Dataset entries
=== Begin Enclosure ===

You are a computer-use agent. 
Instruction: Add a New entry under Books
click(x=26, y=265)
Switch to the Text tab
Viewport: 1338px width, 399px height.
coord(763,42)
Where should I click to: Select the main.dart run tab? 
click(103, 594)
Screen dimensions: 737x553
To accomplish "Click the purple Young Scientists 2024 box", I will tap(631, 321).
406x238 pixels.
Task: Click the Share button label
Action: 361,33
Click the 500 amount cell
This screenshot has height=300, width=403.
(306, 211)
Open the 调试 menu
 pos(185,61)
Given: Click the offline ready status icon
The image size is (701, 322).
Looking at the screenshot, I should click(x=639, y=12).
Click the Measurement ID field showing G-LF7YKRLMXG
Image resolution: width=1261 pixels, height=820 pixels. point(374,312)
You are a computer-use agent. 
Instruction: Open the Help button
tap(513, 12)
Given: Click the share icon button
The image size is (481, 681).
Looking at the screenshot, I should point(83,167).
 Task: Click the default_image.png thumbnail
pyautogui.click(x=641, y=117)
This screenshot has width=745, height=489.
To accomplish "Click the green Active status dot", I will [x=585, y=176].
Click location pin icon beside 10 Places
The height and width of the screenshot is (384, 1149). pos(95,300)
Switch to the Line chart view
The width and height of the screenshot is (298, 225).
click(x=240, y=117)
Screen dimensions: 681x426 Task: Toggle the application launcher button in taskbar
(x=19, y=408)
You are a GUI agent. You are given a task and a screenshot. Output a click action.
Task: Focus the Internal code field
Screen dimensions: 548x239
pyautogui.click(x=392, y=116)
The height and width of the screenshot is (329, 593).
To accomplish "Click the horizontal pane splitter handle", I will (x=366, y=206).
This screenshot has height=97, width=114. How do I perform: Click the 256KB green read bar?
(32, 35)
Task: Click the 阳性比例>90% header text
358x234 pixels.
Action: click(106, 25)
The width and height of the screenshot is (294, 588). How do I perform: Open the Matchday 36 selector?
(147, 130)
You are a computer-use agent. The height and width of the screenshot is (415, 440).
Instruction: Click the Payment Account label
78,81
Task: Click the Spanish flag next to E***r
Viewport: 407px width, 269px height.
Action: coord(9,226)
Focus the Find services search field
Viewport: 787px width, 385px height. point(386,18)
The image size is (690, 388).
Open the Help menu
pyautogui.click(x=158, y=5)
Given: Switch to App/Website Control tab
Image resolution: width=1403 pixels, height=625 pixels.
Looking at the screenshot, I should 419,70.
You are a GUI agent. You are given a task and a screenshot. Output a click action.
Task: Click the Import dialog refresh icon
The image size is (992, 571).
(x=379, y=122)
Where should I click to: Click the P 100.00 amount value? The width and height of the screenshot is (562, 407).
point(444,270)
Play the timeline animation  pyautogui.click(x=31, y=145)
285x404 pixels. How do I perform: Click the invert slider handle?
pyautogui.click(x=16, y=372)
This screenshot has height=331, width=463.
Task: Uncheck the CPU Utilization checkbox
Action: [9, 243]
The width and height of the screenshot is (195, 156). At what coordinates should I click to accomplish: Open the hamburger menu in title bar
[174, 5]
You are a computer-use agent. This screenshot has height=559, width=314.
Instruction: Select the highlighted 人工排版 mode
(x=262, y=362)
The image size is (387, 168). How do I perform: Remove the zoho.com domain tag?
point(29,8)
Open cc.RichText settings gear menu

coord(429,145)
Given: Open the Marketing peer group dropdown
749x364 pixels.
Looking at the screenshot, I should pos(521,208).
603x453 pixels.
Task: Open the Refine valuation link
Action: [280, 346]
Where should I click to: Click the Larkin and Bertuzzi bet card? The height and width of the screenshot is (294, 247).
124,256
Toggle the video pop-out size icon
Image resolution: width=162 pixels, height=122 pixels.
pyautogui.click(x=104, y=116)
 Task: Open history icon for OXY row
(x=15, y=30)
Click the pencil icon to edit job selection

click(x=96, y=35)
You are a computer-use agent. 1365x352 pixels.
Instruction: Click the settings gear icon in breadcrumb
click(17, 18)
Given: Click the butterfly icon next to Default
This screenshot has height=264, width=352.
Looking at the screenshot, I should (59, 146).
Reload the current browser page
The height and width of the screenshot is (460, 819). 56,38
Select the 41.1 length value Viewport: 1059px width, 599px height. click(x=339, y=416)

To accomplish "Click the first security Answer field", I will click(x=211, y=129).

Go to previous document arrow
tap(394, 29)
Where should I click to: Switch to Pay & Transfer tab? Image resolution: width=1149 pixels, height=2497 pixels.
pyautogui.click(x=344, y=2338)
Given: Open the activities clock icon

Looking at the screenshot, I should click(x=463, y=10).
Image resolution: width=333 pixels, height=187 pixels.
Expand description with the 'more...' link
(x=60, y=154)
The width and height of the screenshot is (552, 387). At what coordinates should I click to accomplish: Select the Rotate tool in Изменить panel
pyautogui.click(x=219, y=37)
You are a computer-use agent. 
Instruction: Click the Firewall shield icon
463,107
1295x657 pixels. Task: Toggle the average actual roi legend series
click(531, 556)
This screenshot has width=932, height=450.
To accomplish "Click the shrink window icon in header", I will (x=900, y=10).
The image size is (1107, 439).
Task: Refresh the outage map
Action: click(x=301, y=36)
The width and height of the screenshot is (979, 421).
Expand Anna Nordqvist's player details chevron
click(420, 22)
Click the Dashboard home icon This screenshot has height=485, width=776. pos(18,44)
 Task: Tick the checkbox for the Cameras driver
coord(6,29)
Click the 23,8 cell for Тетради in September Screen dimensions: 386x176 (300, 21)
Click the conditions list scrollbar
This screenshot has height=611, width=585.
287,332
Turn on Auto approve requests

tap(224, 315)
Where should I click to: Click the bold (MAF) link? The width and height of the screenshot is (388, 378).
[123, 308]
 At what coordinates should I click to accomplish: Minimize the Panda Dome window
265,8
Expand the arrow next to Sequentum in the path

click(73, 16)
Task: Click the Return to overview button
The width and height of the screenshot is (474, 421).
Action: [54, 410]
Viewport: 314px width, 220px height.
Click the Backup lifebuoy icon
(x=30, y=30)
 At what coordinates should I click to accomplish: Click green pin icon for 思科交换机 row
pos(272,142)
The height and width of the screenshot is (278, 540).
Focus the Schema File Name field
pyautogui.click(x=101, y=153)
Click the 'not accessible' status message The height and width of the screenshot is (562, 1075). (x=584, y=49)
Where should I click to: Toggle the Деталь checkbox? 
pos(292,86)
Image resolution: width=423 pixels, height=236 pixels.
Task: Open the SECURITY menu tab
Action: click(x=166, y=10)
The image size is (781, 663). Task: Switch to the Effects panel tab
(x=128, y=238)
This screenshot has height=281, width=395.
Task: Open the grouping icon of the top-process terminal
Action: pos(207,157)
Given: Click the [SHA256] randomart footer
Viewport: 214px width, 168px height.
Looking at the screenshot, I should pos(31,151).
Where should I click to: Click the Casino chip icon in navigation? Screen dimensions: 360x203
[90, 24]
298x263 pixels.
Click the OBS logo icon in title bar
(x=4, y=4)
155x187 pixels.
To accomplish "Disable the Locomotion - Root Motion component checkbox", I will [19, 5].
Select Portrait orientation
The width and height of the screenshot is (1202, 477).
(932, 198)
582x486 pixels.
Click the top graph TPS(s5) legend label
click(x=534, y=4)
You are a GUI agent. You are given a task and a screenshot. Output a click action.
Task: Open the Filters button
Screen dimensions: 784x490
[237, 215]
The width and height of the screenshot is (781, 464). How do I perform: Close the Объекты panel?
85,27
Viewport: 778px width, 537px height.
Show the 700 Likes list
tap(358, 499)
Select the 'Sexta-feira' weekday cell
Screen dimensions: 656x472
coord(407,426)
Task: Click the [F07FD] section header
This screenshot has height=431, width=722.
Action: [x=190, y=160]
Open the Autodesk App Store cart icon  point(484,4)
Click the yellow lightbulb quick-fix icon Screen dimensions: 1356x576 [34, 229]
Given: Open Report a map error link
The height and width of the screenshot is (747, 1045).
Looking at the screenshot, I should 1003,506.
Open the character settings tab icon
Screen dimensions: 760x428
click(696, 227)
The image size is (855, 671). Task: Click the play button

=== End Enclosure ===

The required answer is the run of lines above, starting at the line with "The width and height of the screenshot is (781, 464)." and ending at the line with "Open the character settings tab icon", reproduced exactly with both ends.

The width and height of the screenshot is (781, 464). How do I perform: Close the Объекты panel?
85,27
Viewport: 778px width, 537px height.
Show the 700 Likes list
tap(358, 499)
Select the 'Sexta-feira' weekday cell
Screen dimensions: 656x472
coord(407,426)
Task: Click the [F07FD] section header
This screenshot has height=431, width=722.
Action: [x=190, y=160]
Open the Autodesk App Store cart icon  point(484,4)
Click the yellow lightbulb quick-fix icon Screen dimensions: 1356x576 [34, 229]
Given: Open Report a map error link
The height and width of the screenshot is (747, 1045).
Looking at the screenshot, I should 1003,506.
Open the character settings tab icon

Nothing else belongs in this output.